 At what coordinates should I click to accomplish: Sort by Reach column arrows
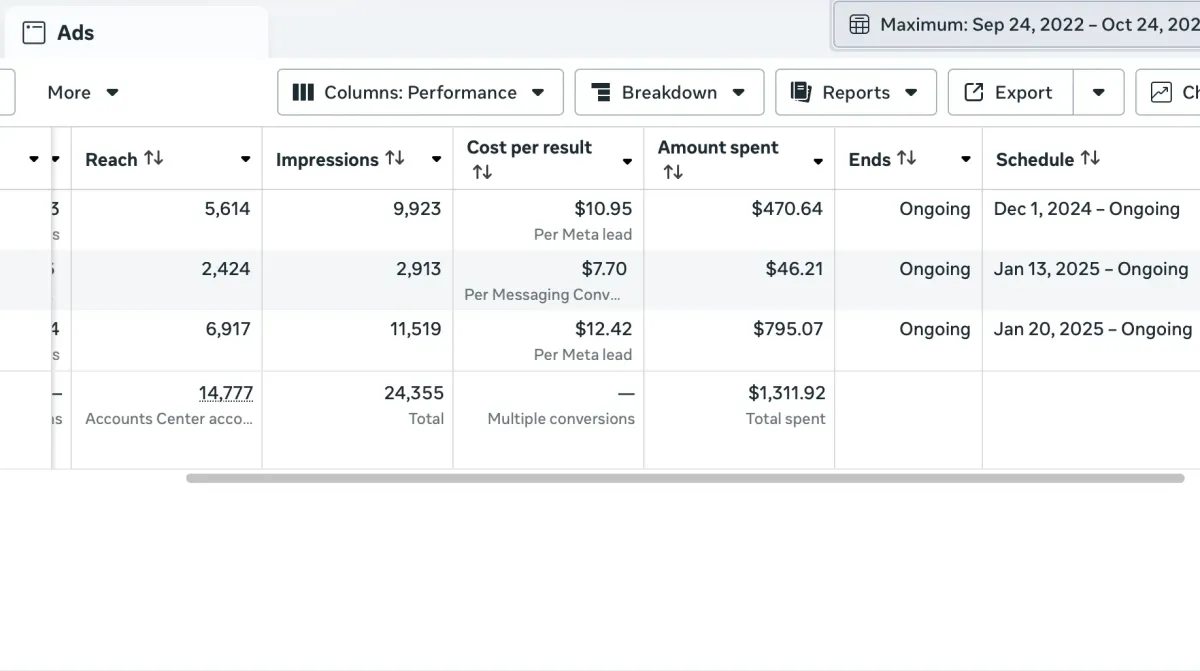pos(153,158)
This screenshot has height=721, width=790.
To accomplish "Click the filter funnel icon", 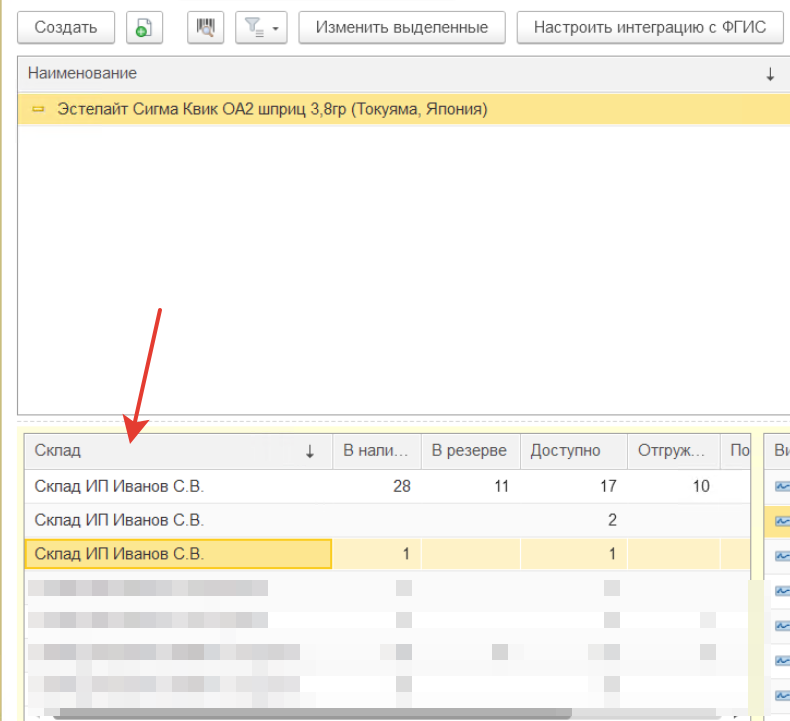I will pyautogui.click(x=253, y=27).
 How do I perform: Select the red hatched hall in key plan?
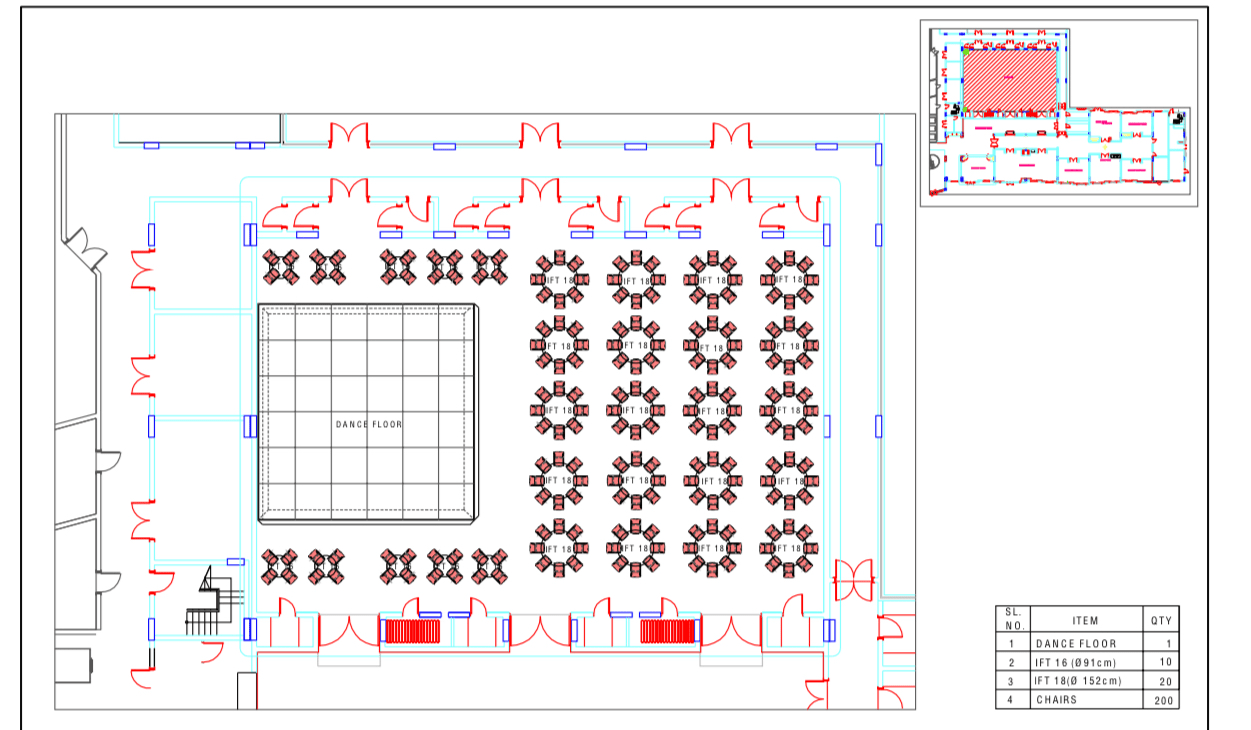pyautogui.click(x=1008, y=78)
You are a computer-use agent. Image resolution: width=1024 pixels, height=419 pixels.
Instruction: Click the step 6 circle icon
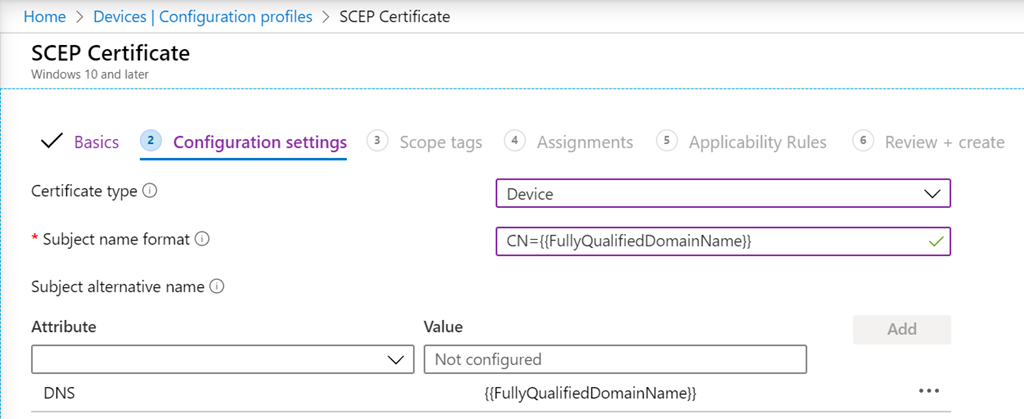point(862,141)
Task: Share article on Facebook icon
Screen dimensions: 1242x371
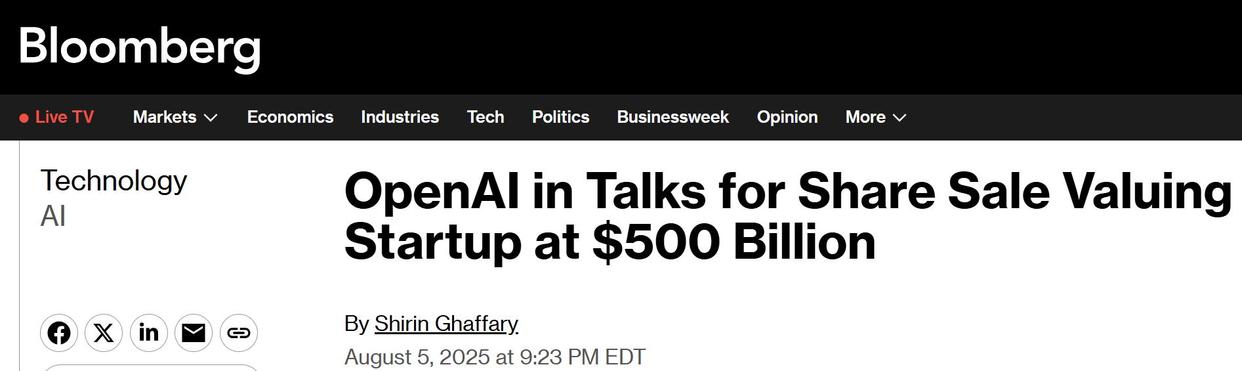Action: [x=59, y=332]
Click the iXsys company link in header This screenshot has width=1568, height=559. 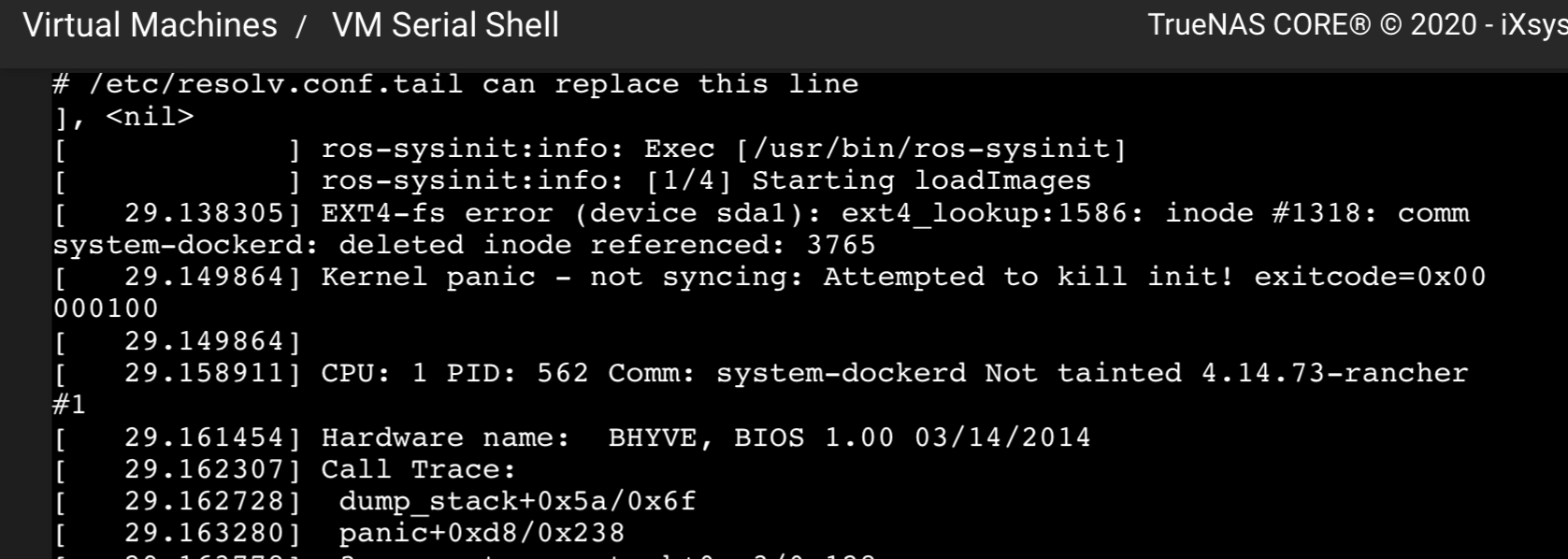coord(1533,25)
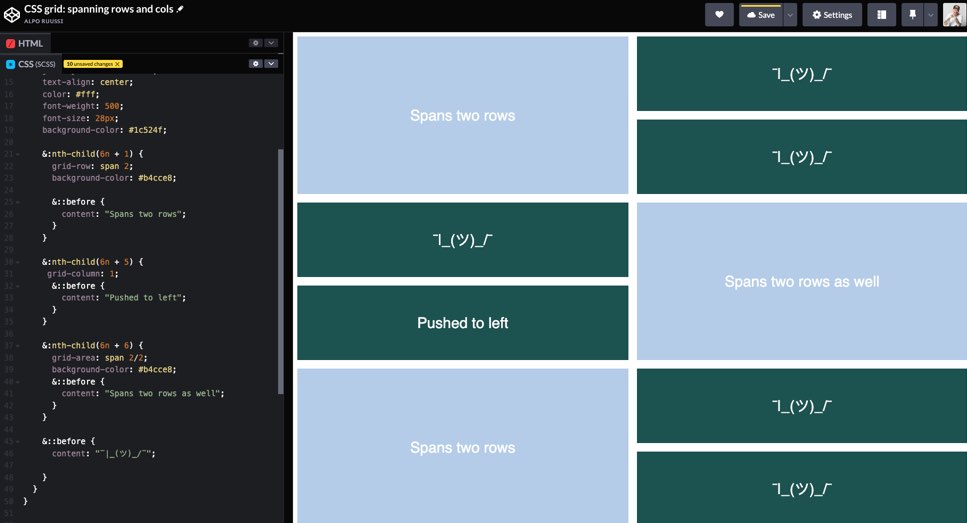Expand the pin options dropdown arrow

[930, 15]
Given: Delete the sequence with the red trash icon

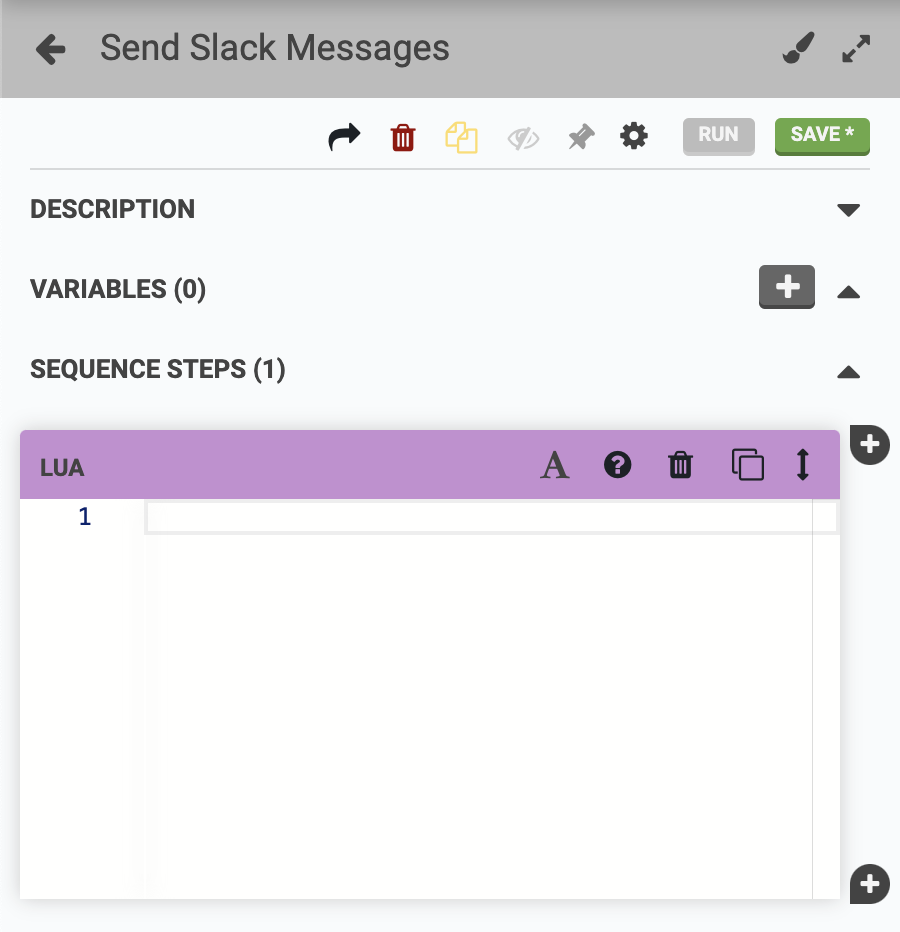Looking at the screenshot, I should coord(403,137).
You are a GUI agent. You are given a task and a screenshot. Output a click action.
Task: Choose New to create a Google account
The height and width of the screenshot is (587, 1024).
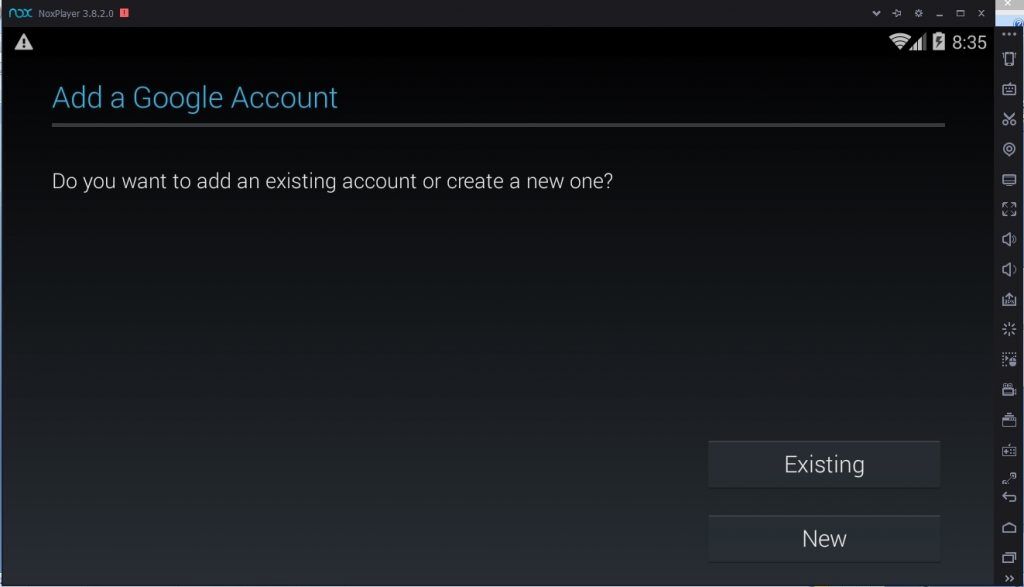pos(823,537)
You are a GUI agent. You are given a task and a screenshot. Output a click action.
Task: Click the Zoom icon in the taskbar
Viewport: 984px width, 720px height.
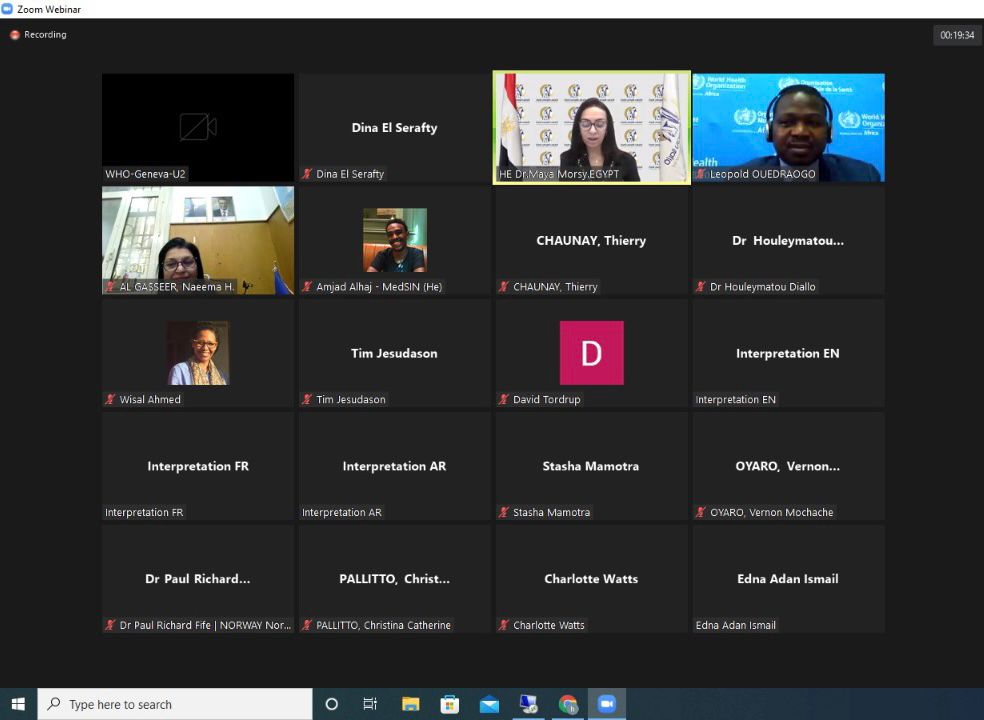tap(606, 704)
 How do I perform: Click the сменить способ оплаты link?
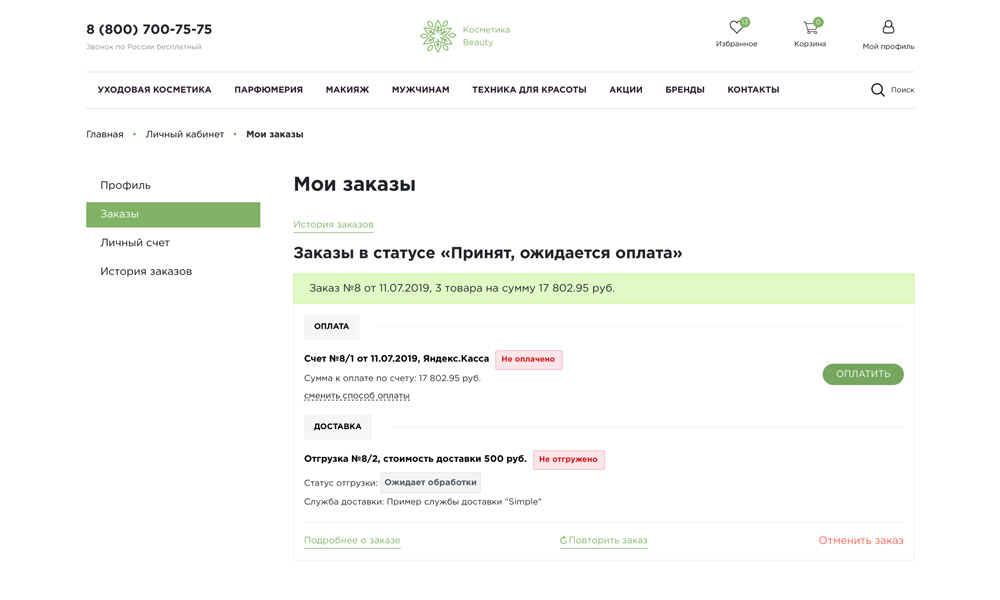coord(356,396)
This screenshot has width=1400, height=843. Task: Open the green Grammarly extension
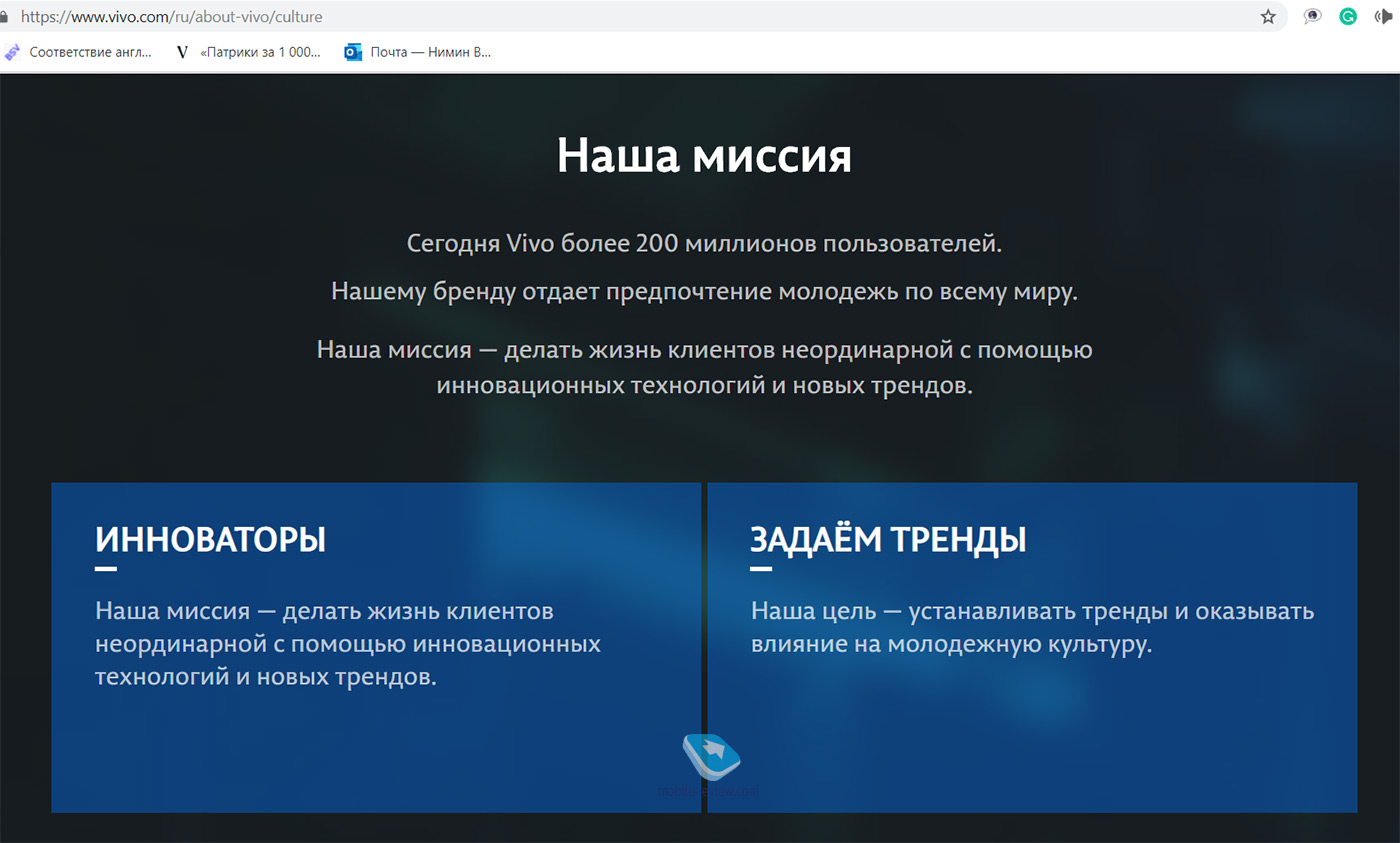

■ THE PROBLEM ■
Would you copy the lines from the one holding "Viewport: 984px width, 720px height." down to the last line of the material, both included, exactly and with nothing added, skipping the pictures?

■ WRITTEN RESPONSE ■
Viewport: 984px width, 720px height.
tap(606, 704)
 How do I perform: Click the сменить способ оплаты link?
coord(356,396)
This screenshot has width=1400, height=843. Task: Open the green Grammarly extension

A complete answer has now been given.